E: Yes, isn’t it a wonderful example of evolution in action?

C: No, I think it’s a good example of natural selection in action, which is merely selecting information that already exists.

E: Well, what about antibiotic resistance in bacteria? Don’t you think that’s a good example of evolution occurring right before our eyes?

C: No, you seem to be confusing the terms “evolution” and “natural selection.”

E: But natural selection is the primary mechanism that drives evolution.

C: Natural selection doesn’t drive molecules-to-man evolution; you are giving natural selection a power that it does not have—one that can supposedly add new information to the genome, as molecules-to-man evolution requires. But natural selection simply can’t do that because it works with information that already exists.

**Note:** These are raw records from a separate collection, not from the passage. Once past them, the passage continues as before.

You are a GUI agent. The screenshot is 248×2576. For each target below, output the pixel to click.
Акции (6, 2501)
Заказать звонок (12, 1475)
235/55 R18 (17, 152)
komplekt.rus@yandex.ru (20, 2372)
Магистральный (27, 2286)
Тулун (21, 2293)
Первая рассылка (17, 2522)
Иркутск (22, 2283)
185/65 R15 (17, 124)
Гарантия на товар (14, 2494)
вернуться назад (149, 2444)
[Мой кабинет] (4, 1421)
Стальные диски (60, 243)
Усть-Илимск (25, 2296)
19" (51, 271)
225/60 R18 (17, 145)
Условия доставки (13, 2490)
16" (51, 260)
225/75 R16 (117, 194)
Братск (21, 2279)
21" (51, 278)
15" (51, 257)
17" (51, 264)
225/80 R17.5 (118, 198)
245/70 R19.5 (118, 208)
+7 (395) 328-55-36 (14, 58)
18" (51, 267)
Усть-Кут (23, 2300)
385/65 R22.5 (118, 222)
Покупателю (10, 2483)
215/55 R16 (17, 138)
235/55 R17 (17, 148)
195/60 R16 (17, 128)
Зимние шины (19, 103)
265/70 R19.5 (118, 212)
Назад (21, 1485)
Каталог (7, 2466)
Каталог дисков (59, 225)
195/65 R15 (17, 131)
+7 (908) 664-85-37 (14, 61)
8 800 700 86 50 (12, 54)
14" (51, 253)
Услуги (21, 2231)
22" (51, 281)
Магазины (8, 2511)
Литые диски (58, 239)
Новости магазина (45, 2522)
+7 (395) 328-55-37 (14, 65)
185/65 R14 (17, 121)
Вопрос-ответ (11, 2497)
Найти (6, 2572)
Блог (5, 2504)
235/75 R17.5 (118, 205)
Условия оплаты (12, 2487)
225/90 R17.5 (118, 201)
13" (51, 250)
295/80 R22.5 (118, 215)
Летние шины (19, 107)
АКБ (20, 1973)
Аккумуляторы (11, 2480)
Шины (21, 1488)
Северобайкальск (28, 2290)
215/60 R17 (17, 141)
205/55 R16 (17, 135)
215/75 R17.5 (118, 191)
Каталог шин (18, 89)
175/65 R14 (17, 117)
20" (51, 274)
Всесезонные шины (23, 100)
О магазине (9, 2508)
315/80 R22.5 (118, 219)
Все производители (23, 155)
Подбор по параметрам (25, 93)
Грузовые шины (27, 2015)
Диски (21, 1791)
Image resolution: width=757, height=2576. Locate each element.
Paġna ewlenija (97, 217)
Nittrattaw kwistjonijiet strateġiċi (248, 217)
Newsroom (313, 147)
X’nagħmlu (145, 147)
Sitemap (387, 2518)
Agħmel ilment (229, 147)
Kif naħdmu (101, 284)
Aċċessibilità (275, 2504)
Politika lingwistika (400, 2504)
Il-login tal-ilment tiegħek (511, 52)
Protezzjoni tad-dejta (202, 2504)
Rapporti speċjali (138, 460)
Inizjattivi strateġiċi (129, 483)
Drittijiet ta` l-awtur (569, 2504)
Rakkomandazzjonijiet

You know, that last bit is actually sort of true: natural selection shapes, or selects, the variation that already exists (although, indirectly, natural selection does create new conditions in the environment by changing allele frequencies, and those changing frequencies can create new probabilities for recombination…but I’ll give her a pass on that for now, because it’ll just lead to arguments about defining “creative” vs. “unpredictable”). But evolutionary biologists already know about all that. She’s not saying anything that we’d find surprising.

She goes on, though.

From a creationist perspective natural selection is a process whereby organisms possessing specific characteristics (reflective of their genetic makeup) survive better than others in a given environment or under a given selective pressure (i.e., antibiotic resistance in bacteria). Those with certain characteristics live, and those without them diminish in number or die.

Hey, guess what? That’s what we’d say from an evolutionary perspective, too! Unfortunately, this state of blissful concordance cannot last.

The problem for evolutionists is that natural selection is nondirectional

Nope. That’s not really a problem, because a) selection is directional in the short term, shaping the population towards greater adaptedness to local conditions, and b) we generally don’t believe in any kind of long term directionality. It’s the creationists who believe in a mysterious molecules-to-man kind of pressure.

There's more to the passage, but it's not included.